Stored entries:
---
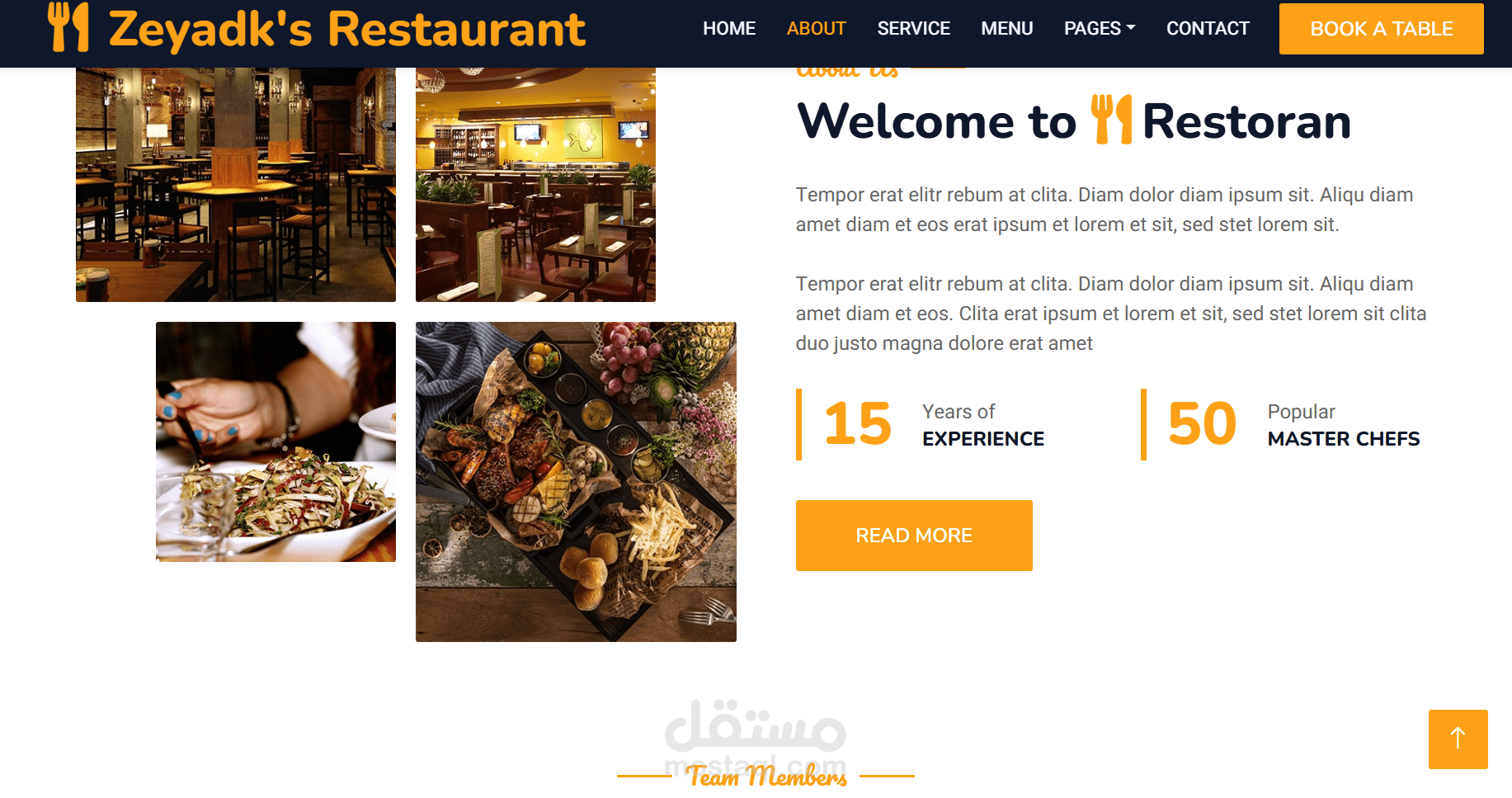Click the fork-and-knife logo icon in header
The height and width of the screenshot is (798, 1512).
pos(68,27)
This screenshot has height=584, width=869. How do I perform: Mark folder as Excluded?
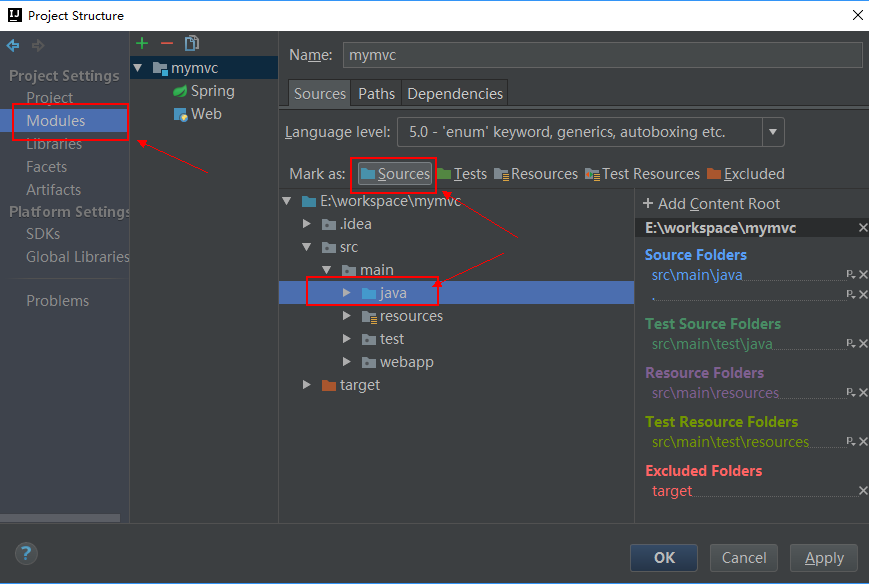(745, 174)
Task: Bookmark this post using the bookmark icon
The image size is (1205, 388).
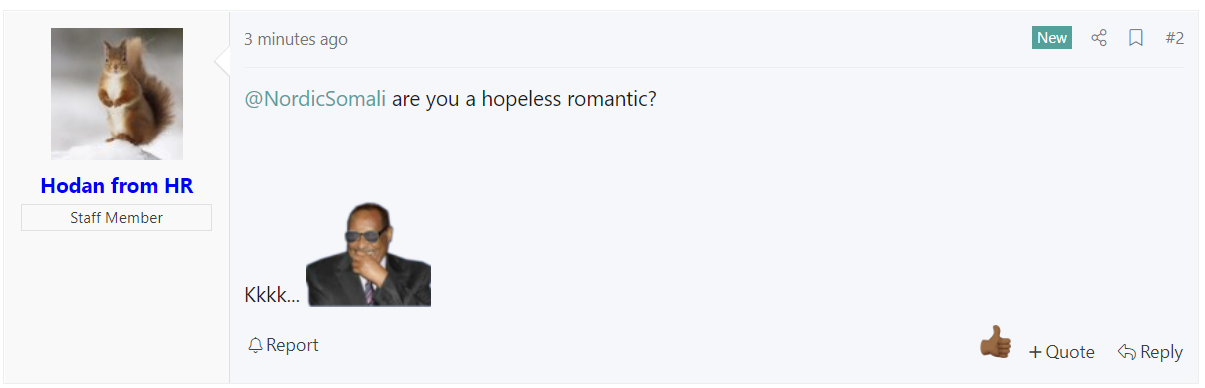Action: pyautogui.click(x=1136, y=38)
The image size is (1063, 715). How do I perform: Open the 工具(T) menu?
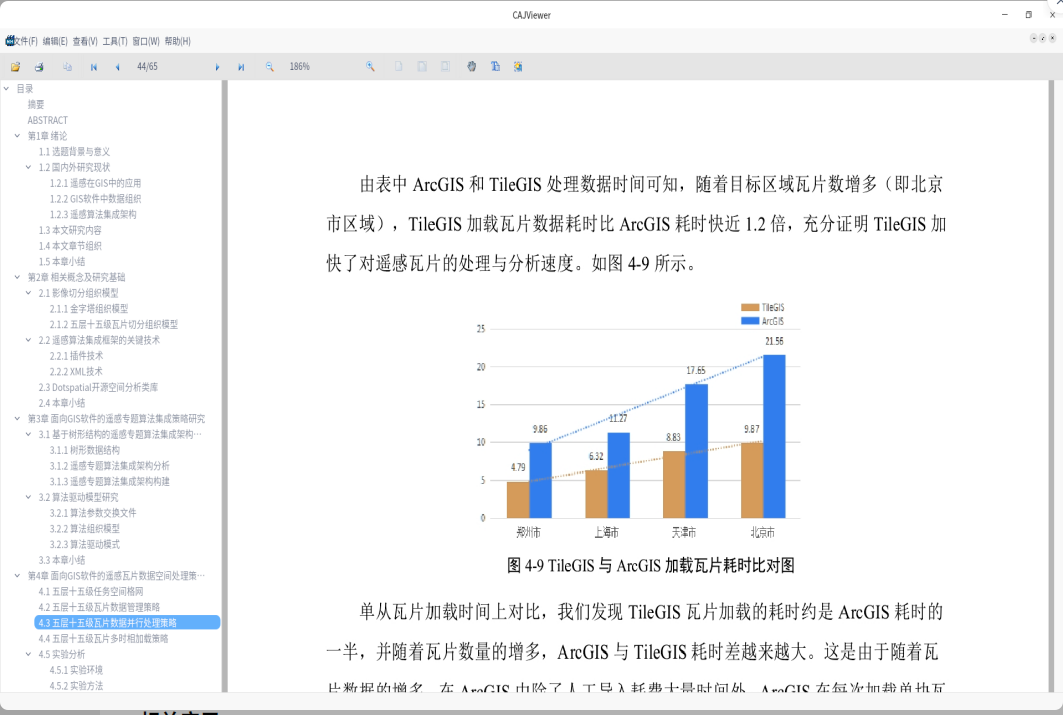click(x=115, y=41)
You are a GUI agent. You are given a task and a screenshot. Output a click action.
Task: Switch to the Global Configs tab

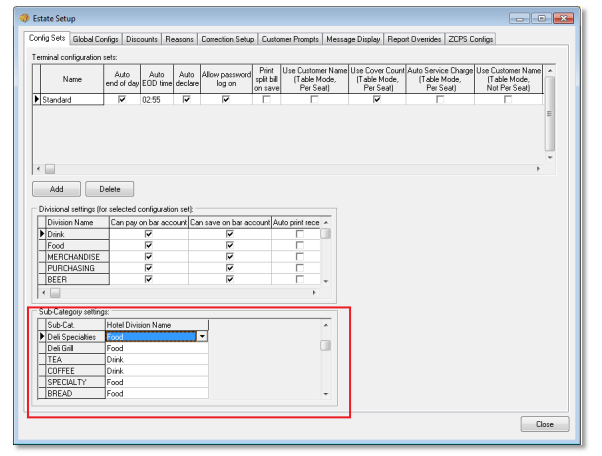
---
● WORK INSTRUCTION:
Look above for the line containing "This screenshot has", then retype it and each line after it to the end of the records, exactly and without pictures.

● EXPECTED ANSWER:
This screenshot has height=584, width=869. How do I perform: Mark folder as Excluded?
(745, 174)
Task: Bookmark this post using the bookmark icon
The image size is (1205, 388).
Action: pyautogui.click(x=1136, y=38)
The image size is (1063, 715). How do I perform: Open the 工具(T) menu?
click(x=115, y=41)
You are a GUI agent. You are given a task and a screenshot. Output a click action.
Task: Switch to the Global Configs tab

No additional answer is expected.